Pulling back the veil
After laying out the three aspects of altar serving – the job, the ministry and the vocation – for those who commit, Martin reinforces that “something special, something invisible” occurs during Mass as they help pull back the veil, ring the bells and herald the coming of the Holy Spirit.
“In the beginning, they don’t understand,” Martin says of their first impressions of the job, but as they grow, they begin to recognize their part as “custodians of the Eucharist.”
“We start to talk about how the bells are a witness of what is invisible, which is the bells of heaven ringing in joy and triumph,” Martin conveys as one example of accompanying these youth to and through “a greater story and a greater, heavenly, holy reality.”
“Many children come with a basic understanding of the Eucharist from faith formation but when they see it up close and personal, it becomes very real,” Martin says, especially when communicating with words to help translate meaning.
Phrases like, “we’re going to set the table,” or “we’re going to bring up the food,” and “then we wash our hands” help relate the liturgy to the family meal according to Martin, who believes “this allows them to see the flow and rhythm of the Mass.”

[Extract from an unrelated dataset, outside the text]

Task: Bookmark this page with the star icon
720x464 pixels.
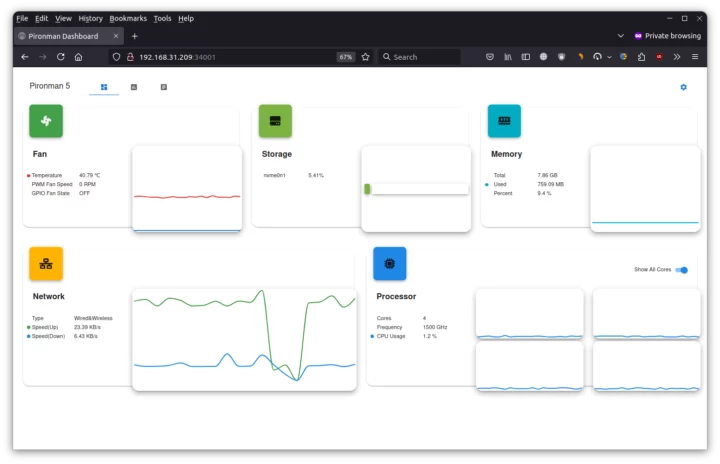Action: 365,57
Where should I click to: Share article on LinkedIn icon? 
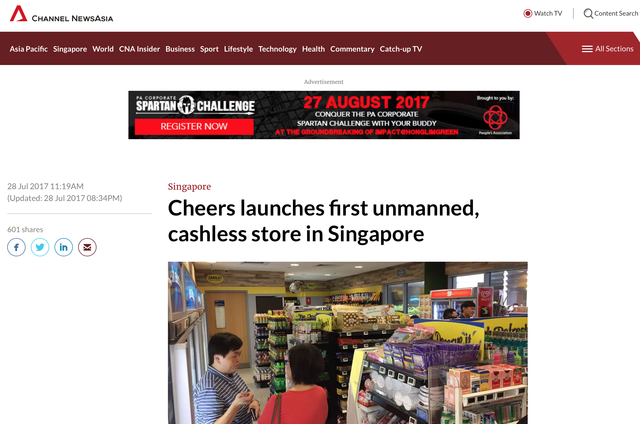tap(64, 247)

As a natural extension of the family meal terminology, Martin integrates the altar server ministry into other aspects of parish life, too, beyond the liturgical priority. They serve at Christmas dinner and Lenten soup dinners to “connect the dots and gain perspective” regarding the community coming together for family meals.
“There’s a change that happens as people serve,” Martin shares, having witnessed how exposure to the Eucharist leads to a submission or “a moment that clicks where a server realizes the beauty of submitting to the will of God.” He describes a “purification of desires” and flowing graces as children “leave behind their anxiety and worry for the singular purpose of serving the Eucharist.”
There, serving at the table of the Lord, these children step into an awareness that “it’s not them serving but Christ serving through them,” Martin conveys with a true sense of joy in their transformation.
Martin journeys with the children in their vocational commitment, often serving Mass by their side. As they minister to the congregation and pull back the veil of the Mass, Martin takes seriously his part to help youth pull back the veil of their own hearts to see God’s will for them.
“Planting those seeds, reminding them and asking the question, ‘Where is God calling you in the body of Christ?’,” he questions gently as a spiritual director of sorts for each child and relays, “we are spiritual directors for these youth.”
Looking for ways to revitalize your altar server ministry?
Martin Wong, altar server coordinator at St. John Vianney Parish, offers these tips for renewing altar server ministries.
1. Don’t allow children to discern “yes” or “no” without fully knowing what they’re discerning. Invite them to a training without the pressure of commitment. Martin adds: “Once they put on the alb, it changes their perspective and their imagination about what is possible for them, and what they’re called for.”
2. Meet children where they are. Collaborate with formation teachers and bring initial training sessions to their classrooms.
3. Extend intentional invitations to children who may seem to be on the cusp of disengagement. Walk with them to bring them back and immerse them in the mystery of the Mass.
4. Be involved and accompany youth, celebrating life events and monitoring any hint of burnout. Volunteering can lead to a vulnerable spot where people become overwhelmed. Mentor children as complete human beings.
5. Be intentional in guiding them to grow and connect with other sacraments in their opportunities to serve. For example, sibling baptisms, first Communion, confirmation, RCIA rites, funerals and special celebrations.
6. Adopt the vocational language of discernment, and accept a child’s beautiful choice to discern whether God may be calling them elsewhere. Then, also follow up and ask, “Where are you called? Where do you see yourself fitting into this parish family?” Work hard as spiritual directors to not accept disengagement and divestment from the parish family.